● **Article**
╭──

In 2015, a man’s life captured through his photographs and motion films were found in a dumpster in Reno Nevada and nearly lost forever. The circumstances of how this almost ended up in a landfill, are unknown. Fortunately, someone with the understanding of the importance of this massive collection of film recovered them from certain destruction.
The work spans 60 years and consists of 20,000+ negatives ranging in size from 35mm up to 5×7 inch sheet film. There are also a number of 8mm and 16mm movie films. The work includes a variety of subject matter such as press, marine, architectural, advertising, commercial, industrial, aerial and many important family moments.
After I started scanning and viewing the photos, I knew I had something special here. I was able to learn a great deal about Aldo and his life through the photos, but I wanted to know more. I decided to start searching his name on Google and pretty quickly came across a newspaper article written about him in 1965 in the Nevada State Journal. The following is an excerpt from the article:
“His name was Aldo Chiappero. His father was a native of Italy who emigrated to America to escape the new government he believed was becoming a dictatorship. He lived in the U.S then South America before moving back to California where he established himself in the grocery and wine business. Aldo was born in 1912 in Los Angeles while his father was establishing the first supermarket in the city. In 1919 when the Volstead act put prohibition into effect, this upset many Americans but none more than the elder Chiappero who’s wine business now curtailed. Feeling his freedoms were being suppressed once again he returned to Italy in 1925, taking his family with him. Aldo attended school at the Regio Institute Technico Maffei in Torino. Aldo believed Benito Mussolini, prime minister and head of government, was a man who got things done. Among other things, he cleaned up the cities, improved hygiene and health, improved the armed forces and the police, cleaned up the streets, made education compulsary for the first time, and made the trains run on time.

╰──

● **Supplied data**
╭──

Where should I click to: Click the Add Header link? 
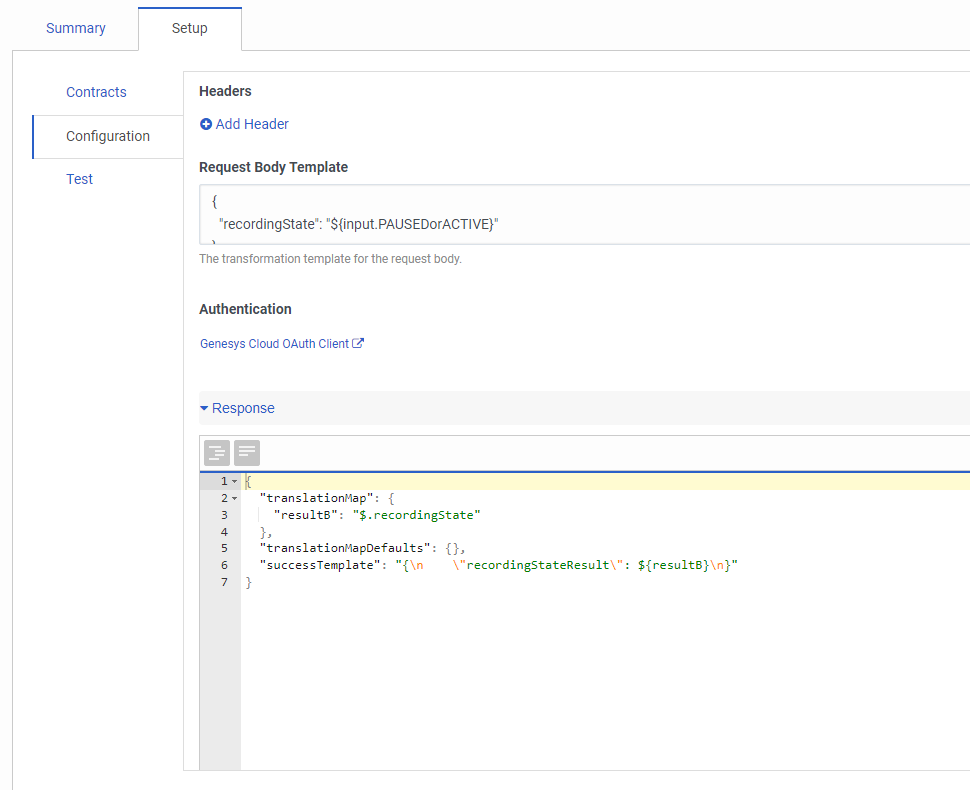[252, 125]
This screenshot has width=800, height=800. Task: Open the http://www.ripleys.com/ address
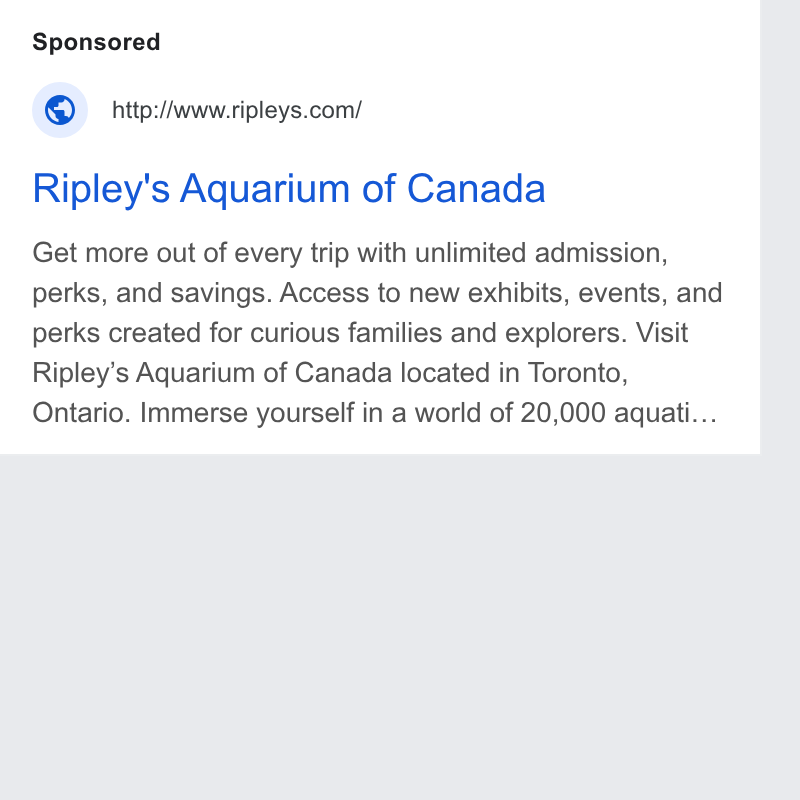coord(237,110)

╰──

● **Required task**
Reproduce the Aldo Chiappero text in full, word for word. Rely only on the Aldo Chiappero text; the material is not needed.

● **Answer to this problem**
In 2015, a man’s life captured through his photographs and motion films were found in a dumpster in Reno Nevada and nearly lost forever. The circumstances of how this almost ended up in a landfill, are unknown. Fortunately, someone with the understanding of the importance of this massive collection of film recovered them from certain destruction.
The work spans 60 years and consists of 20,000+ negatives ranging in size from 35mm up to 5×7 inch sheet film. There are also a number of 8mm and 16mm movie films. The work includes a variety of subject matter such as press, marine, architectural, advertising, commercial, industrial, aerial and many important family moments.
After I started scanning and viewing the photos, I knew I had something special here. I was able to learn a great deal about Aldo and his life through the photos, but I wanted to know more. I decided to start searching his name on Google and pretty quickly came across a newspaper article written about him in 1965 in the Nevada State Journal. The following is an excerpt from the article:
“His name was Aldo Chiappero. His father was a native of Italy who emigrated to America to escape the new government he believed was becoming a dictatorship. He lived in the U.S then South America before moving back to California where he established himself in the grocery and wine business. Aldo was born in 1912 in Los Angeles while his father was establishing the first supermarket in the city. In 1919 when the Volstead act put prohibition into effect, this upset many Americans but none more than the elder Chiappero who’s wine business now curtailed. Feeling his freedoms were being suppressed once again he returned to Italy in 1925, taking his family with him. Aldo attended school at the Regio Institute Technico Maffei in Torino. Aldo believed Benito Mussolini, prime minister and head of government, was a man who got things done. Among other things, he cleaned up the cities, improved hygiene and health, improved the armed forces and the police, cleaned up the streets, made education compulsary for the first time, and made the trains run on time.